Le rose pour les petites filles, le bleu pour les petits garçons... Si les clichés sexistes ont parfois la vie dure, un rapport parlementaire propose de mettre en place un site officiel sur lequel les internautes pourraient dénoncer publiquement les vendeurs de jouets dont les pratiques paraissent clairement abusives.
Les sénateurs Chantal Jouanno (UDI) et Roland Courteau (PS) ont présenté ce matin un rapport d’information consacré aux jouets (PDF). Alors que Noël approche à grands pas, les deux élus s’inquiètent des « messages sexistes implicites susceptibles d’être adressés aux enfants », par exemple lorsqu’on leur propose des jeux « pour filles », à l’image des poupées ou de la dinette, et d’autres « pour les garçons », tels que les traditionnelles petites voitures.
Passant au peigne fin ce phénomène, les parlementaires se montrent préoccupés de la différenciation des jouets « pour filles » et « pour garçons », dès les catalogues, sur Internet notamment. La Redoute est en particulier pointée du doigt, le rapport expliquant que pour des raisons manifestes de simplification, le cybercommerçant a décidé de proposer « quatre onglets, classés horizontalement et agrémentés de reproductions de jouets emblématiques » (voir capture ci-dessous).
Le problème est que les jeux et jouets exercent selon Chantal Jouanno et Roland Courteau « une grande influence sur la construction de l'identité de l'enfant et sur ses apprentissages ». La différenciation des genres emporterait ainsi deux principales conséquences. « D'une part, les jouets sont à l'origine d'« injonctions » identitaires qui sont en contradiction avec l'objectif d'égalité entre les sexes. D'autre part, les stéréotypes qui caractérisent les jouets contribuent à limiter le champ de l'orientation professionnelle des filles et à aggraver potentiellement les inégalités professionnelles ».

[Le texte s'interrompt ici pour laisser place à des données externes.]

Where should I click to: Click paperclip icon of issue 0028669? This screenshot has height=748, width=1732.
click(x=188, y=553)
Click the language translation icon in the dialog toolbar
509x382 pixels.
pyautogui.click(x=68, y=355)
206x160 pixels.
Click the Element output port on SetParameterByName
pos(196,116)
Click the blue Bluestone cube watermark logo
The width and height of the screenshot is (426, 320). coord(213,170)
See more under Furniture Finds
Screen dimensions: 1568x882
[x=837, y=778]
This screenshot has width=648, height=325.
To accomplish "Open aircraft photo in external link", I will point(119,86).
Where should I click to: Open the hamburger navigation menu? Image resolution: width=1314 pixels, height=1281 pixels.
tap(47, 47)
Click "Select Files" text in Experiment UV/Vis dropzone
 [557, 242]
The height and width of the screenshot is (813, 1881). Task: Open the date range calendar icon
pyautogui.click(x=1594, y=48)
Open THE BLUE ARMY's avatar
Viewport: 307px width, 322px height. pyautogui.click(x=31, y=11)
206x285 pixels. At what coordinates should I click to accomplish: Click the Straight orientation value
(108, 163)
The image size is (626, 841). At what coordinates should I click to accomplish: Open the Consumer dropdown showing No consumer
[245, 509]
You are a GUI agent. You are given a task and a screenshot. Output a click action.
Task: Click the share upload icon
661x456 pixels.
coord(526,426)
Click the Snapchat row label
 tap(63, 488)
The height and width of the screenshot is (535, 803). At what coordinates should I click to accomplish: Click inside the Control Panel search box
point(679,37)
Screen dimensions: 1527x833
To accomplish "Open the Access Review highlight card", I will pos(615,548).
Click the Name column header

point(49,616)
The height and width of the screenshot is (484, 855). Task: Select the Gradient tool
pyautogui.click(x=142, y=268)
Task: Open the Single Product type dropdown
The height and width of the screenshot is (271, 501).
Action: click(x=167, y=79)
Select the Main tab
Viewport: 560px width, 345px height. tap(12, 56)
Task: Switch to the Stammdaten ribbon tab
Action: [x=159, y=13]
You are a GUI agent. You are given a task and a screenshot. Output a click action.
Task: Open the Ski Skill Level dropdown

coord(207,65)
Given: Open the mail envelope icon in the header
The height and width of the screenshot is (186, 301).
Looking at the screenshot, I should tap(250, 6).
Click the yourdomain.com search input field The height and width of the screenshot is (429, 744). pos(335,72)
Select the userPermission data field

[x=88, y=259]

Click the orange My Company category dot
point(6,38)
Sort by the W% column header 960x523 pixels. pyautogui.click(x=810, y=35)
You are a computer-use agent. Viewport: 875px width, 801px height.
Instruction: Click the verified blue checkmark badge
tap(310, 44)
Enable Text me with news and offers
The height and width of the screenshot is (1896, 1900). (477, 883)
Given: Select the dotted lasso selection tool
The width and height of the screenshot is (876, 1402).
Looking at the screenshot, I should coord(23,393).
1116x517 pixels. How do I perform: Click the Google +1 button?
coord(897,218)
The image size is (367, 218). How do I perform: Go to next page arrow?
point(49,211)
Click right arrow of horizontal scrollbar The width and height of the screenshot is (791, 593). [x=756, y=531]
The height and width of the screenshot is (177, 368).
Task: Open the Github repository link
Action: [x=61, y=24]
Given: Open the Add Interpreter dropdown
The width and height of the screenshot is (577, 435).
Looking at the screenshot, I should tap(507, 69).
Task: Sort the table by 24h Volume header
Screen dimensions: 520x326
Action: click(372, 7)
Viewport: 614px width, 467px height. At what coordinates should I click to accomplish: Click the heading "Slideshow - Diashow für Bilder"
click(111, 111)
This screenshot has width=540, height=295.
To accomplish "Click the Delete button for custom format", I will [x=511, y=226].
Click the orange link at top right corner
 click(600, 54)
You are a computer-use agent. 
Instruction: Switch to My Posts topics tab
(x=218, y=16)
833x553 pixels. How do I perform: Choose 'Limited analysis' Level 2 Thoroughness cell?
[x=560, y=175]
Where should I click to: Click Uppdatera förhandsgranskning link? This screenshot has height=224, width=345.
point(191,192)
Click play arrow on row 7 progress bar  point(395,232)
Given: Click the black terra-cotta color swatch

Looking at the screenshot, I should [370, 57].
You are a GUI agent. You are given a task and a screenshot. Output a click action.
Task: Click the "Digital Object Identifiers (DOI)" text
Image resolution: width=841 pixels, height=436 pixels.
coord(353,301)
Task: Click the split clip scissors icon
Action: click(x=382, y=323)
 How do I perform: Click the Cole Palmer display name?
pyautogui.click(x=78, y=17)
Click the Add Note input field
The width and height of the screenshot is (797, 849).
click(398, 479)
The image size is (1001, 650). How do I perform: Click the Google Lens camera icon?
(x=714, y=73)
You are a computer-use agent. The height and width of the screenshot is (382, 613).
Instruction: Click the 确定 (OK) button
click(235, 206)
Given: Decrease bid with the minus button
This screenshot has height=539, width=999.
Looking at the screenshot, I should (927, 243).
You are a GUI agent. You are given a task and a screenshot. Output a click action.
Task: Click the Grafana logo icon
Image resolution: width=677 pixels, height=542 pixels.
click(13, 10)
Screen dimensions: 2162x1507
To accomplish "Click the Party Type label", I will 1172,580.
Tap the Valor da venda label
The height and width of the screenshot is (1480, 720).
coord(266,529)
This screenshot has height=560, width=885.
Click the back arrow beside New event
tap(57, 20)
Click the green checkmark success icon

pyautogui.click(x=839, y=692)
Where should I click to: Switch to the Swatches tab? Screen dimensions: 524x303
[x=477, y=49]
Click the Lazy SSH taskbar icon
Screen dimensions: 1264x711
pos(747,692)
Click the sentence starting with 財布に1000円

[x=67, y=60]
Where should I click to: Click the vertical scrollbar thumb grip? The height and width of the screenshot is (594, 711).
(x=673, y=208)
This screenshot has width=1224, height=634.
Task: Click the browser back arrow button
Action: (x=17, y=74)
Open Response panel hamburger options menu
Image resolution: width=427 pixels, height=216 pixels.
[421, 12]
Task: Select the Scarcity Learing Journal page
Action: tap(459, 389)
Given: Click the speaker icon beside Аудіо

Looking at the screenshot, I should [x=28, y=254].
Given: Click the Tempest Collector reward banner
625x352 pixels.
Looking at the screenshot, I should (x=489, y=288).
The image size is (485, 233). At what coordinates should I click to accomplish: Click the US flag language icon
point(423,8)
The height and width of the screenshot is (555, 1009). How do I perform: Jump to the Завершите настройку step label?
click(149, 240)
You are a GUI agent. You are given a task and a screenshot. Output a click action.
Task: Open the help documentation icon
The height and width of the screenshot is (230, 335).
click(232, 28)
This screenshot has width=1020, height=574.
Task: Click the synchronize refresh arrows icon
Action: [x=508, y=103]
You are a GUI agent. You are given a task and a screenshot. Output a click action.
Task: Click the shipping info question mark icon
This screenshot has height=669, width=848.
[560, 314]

« Certes, il est difficile d’anticiper les effets des évolutions actuellement à l’œuvre dans le monde des jouets sur les futurs adultes et sur les relations à venir entre hommes et femmes » reconnaissent cependant les auteurs du rapport. Ces derniers estiment néanmoins qu’il est « important » d’attirer l’attention des industriels, des vendeurs et des parents, « sur l’intérêt de proposer aux enfants des jouets et jeux qui ne soient pas porteurs de messages sexistes ».
Interdire les rubriques « filles » et « garçons » des cybercommerçants
Pour atteindre cet objectif, Chantal Jouanno et Roland Courteau ont mis sur la table dix propositions. La première consisterait à mettre en place une « charte de bonne pratique » à destination des fabricants et des grandes enseignes de distribution de jouets, laquelle imposerait notamment de « supprimer des catalogues, magasins et sites Internet la signalétique « garçons » et « filles » pour leur préférer des rubriques par type d'activité ou par âge ».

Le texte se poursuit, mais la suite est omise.